» **EXTRACT PROVIDED**:
** Begin **

During the war, the Americans set up their secret “Manhattan Project”, whose main task was to create an atomic bomb using German technology. After landing in Normandy, the Americans and British immediately went on the hunt for the Germans’ space and atomic labs. One of these special groups was commanded by Lieutenant Ian Fleming, best known as the author of the Agent 007 James Bond novels. I have written an essay about this amazing war romantic person, and it is published here on my website.
On 2 May 1945, Werner von Braun, an SS major (a rank equivalent to an army general) the inventor of the ballistic space rocket, and a group of scientists from his laboratory surrendered to the Americans in the Bavarian Alps.
He explained his action: “We know we have created a new weapon and now the moral choice of which nation we want to entrust our brainchild to is before us. We don’t want the world to be involved in a conflict like the one Germany was involved in. We are giving our weapons to those who are instructed truly by the Bible and with that we can be sure that the world will be best protected.”
Werner von Braun headed the Army’s Weapons Design and Development Service in the United States at Fort Bliss, Texas. He became an American citizen in 1955 and headed the program to develop the ‘Redstone’ intercontinental ballistic missile and the ‘Explorer’ series of satellites.
Since 1960, von Braun has been a US National Aeronautics and Space Administration (NASA) member and Director of the NASA Space Flight Centre. He oversaw the development of the ‘Saturn’ series of launch vehicles and the ‘Apollo’ series of spacecraft. In the United States, he is considered the father of the American space program.
HOW DID THIS GET TO RUSSIANS?
Under Roosevelt, there were more Stalinist spies in the American government than senators. These spies immediately became involved in the Manhattan Project, buying up Jewish physicists and officials for American dollars and Soviet rewards. The brainchild of this project, the Little Boy atomic bomb, was dropped on Hiroshima by a bomber. The Americans did not yet have a ballistic missile, so America needed the Germans’ secret space weapon at any cost.
Werner von Braun’s rocket engine documentation was stolen by Soviet spies and that’s how the Russians got the engines for the R-1, R-2, and R-5 rockets.

** End **

» **EXCERPTED DATA**:
** Begin **

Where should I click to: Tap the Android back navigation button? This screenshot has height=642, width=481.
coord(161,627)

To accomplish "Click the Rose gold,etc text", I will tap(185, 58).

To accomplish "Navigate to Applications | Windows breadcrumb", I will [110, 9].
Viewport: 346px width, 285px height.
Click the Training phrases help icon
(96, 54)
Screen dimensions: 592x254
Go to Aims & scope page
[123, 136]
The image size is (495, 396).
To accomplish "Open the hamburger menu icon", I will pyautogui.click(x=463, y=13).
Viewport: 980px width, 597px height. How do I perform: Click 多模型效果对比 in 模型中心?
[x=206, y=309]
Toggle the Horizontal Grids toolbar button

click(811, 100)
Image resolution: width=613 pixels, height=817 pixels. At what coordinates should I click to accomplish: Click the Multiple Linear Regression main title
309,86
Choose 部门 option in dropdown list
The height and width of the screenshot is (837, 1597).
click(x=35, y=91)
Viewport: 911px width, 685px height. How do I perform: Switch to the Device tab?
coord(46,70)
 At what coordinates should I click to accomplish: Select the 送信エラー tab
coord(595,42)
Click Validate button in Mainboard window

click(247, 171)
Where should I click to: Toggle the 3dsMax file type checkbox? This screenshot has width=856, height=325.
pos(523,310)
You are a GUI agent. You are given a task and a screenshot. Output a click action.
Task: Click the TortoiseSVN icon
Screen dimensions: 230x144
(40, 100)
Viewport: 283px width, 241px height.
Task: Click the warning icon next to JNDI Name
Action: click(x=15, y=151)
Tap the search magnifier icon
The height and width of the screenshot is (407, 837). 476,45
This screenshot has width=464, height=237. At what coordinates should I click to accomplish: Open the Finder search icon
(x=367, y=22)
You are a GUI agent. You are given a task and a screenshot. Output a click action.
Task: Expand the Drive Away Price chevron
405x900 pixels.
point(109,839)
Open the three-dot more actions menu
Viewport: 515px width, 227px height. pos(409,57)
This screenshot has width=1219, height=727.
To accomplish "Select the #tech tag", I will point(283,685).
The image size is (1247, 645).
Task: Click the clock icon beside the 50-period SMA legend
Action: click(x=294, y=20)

** End **

Answer the following from the text on Werner von Braun above:
(a) On what date, and where, did he surrender to the Americans?
(b) In what year did he become an American citizen?
(c) For which rockets did the Russians obtain engines from his documentation?

(a) On 2 May 1945, in the Bavarian Alps.
(b) In 1955.
(c) The R-1, R-2, and R-5 rockets.